Una voce ovattata ed anche un po’ impastata le giunse vicina, sorprendendola. Alzò il capo verso il marito, e sorrise nel ritrovarlo sveglio, con un braccio a mantenergli la nuca, e l’altro a sorreggere il corpo di lei. Anche lui sorrideva, senza alcun pensiero ad affollargli il cervello: missione compiuta, aveva potuto finalmente ritrovare i ritmi di un tempo, e dedicarsi a quelle cose così piccole ed apparentemente inutili della vita che adesso lo rendevano l’uomo più felice al mondo; mai qualche mese prima avrebbe creduto di poterlo essere di nuovo.

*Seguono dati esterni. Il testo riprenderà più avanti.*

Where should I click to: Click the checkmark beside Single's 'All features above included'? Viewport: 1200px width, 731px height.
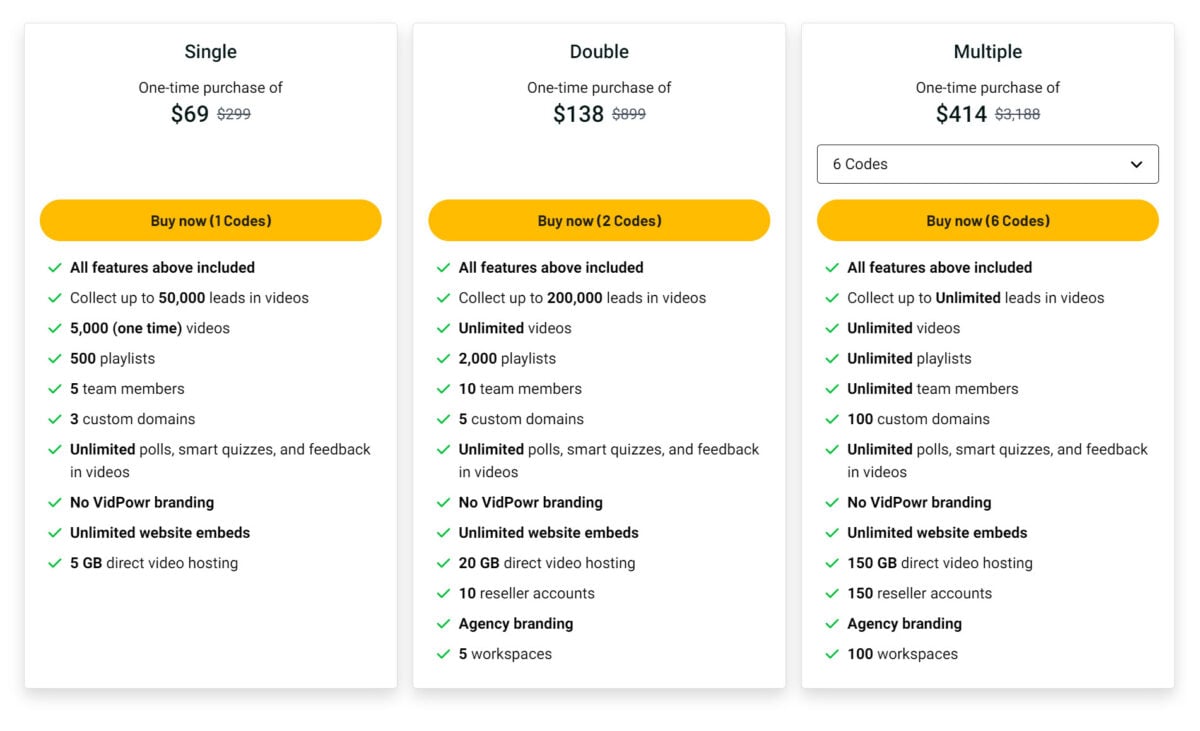point(54,267)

“L’alba” soffiò fuori lei, lanciando lo sguardo oltre la finestra. Il Sole, splendente di una luce acerba e fredda, si issava lentamente nel cielo, illuminando i profili degli edifici, delle case, del mare. Si intraveda già qualcuno nei vicoli, ed alcune macchine sfrecciare sulle strade deserte di una Niigata primaverile.
“Alla fine l’abbiamo vista comunque...” azzardò un sorrisetto lui, che contagiò la moglie, divertita.
“Quindi Sophie poteva benissimo dormire con noi... eh?” lo schernì lei, alzandosi di qualche centimetro per poterlo guardare negli occhi. Il marito guizzò, sorridente. Le attorcigliò un braccio al collo e con forza la spinse verso di lui, facendola ricadere sul suo corpo nudo. Con una leggera pressione riuscì a baciarla, mentre con l’altra mano accarezzò i fianchi della sua donna. Rimasero per qualche minuto così, in silenzio: unici rumori lo scontro tra le loro labbra e lo sfregarsi dei corpi sotto le lenzuola candide.
“Mi sei mancato davvero.”
Suo marito sorrise, sereno. La guardò con occhi riposati e splendenti, che non lasciavano trasparire nessuna paura o alcuna preoccupazione: l’unico suo pensiero era lei, era Sophie, era la sua famiglia.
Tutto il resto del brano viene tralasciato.